# Just got this in the mail. :D



## KAKASHIxRABBIT (Sep 20, 2010)

When I purchased this directly from AWE they had quoted me a 6-8 week wait. It took 12. No biggie. 
When I installed my USP test pipe, I had to replace a gasket, is there anything else i need to purchase to install this i.e. gaskets, hardware, etc? Thanks guys!


----------



## dhenry (Feb 10, 2009)

> is there anything else i need to purchase


 :beer::beer::beer: 

then post in the let me hear your exhaust thread!


----------



## Geo (Nov 14, 2000)

nickbeezy said:


> then post in the let me *HERE* your exhaust thread!


 
corrected! lol


----------



## LampyB (Apr 2, 2007)

nice setup! but damn, 12 weeks is ridiculous. in three months of waiting i'd probably just cancel the order and pick up something else. that's just bad business for a mainstream product from an established company.


----------



## Blitzkrieg'nBunny (Feb 11, 2007)

looks like its all slip connectors, so you should be okay with supplied hardware (assuming thats a bag of clamps) if you want to be extra safe hit the auto parts store and buy some exhaust paste... its just funky smelling grey stuff thats supposed to help seal.. i put some on my hodge-podge of an system and i dont know if it really helped


----------



## thygreyt (Jun 7, 2009)

Blitzkrieg'nBunny said:


> looks like its all slip connectors, so you should be okay with supplied hardware (assuming thats a bag of clamps) if you want to be extra safe hit the auto parts store and buy some exhaust paste... its just funky smelling grey stuff thats supposed to help seal.. i put some on my hodge-podge of an system and i dont know if it really helped


 i always use it, in addition to clamps.


----------



## burkedub711 (Jun 26, 2009)

im running the same set up. i love it although the test pipe seemed to age my muffler real quickly and caused it to blow out.


----------



## SocoJoe (Jul 4, 2009)

LampyB said:


> nice setup! but damn, 12 weeks is ridiculous. in three months of waiting i'd probably just cancel the order and pick up something else. that's just bad business for a mainstream product from an established company.
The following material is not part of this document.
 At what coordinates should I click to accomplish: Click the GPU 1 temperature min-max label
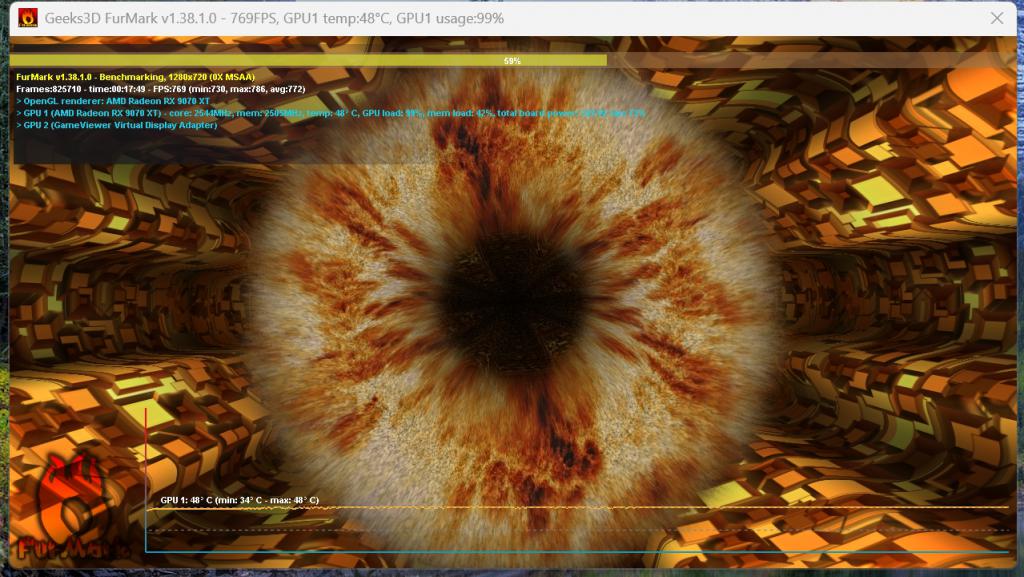point(240,500)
 They only make them when you order one. I waited close to 2 months for mine. Well worth the wait.


----------



## IggytheTiggy (Feb 18, 2011)

I called last week they told me 3-4 months for an order, they are swamped right now with orders form all the summer runs


----------



## 637395 (Sep 15, 2011)

Lookin' good. Welcome to the club!


----------



## KAKASHIxRABBIT (Sep 20, 2010)

Had it installed today @Mobil One Inc-Glenview IL. First time going to the shop; great experience. 
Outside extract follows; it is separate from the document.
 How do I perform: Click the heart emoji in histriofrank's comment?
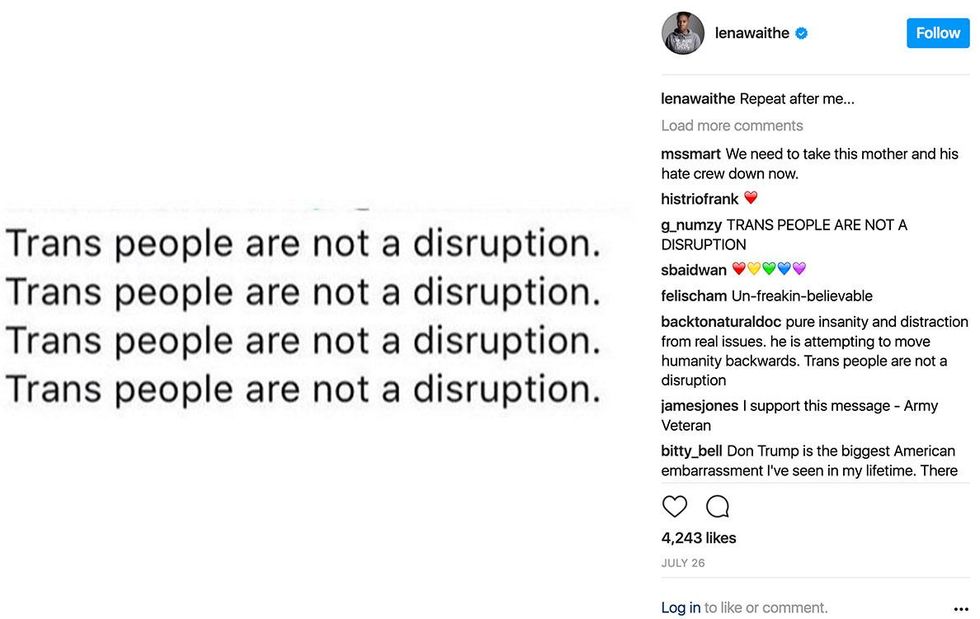point(752,198)
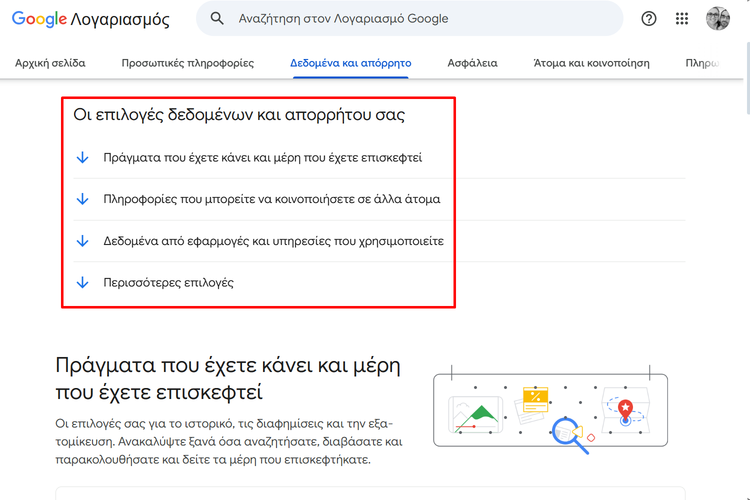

My first thought was HOLY COW THIS IS LOUD. I've never driven a car with an exhaust before and for the first 10 minutes of driving I kept repeating "this is loud" lol. 

It sounds like absolute murder at WOT.  I did a fair amount of highway driving today and the drone is a bit annoying. But during "normal" driving its as loud as I choose it to be. I.e. how much pressure I apply to the throttle will increase the tone/volume accordingly. For the most part. 

I actually find myself driving slower to avoid being so loud. I am getting used to it and the shock and awe will probably subside and I'll worry less. 

Perfromance wise, I feel it pulling a little bit harder but nothing too amazing. Better throttle response. I am very pleased with this product. 

Next step is EVO Headers. Won't be for a while. $$$ But i will have to tone down the sound a bit from this exhaust with the addition of them. Hopefully I'll have the headers by Spring 13'. 

Big year for the rabbit so far: Carbino CAI, USP Testpipe, APR Stg II 93 oct tune, A.W.E. Catback 

I want moooooooooooree!!


----------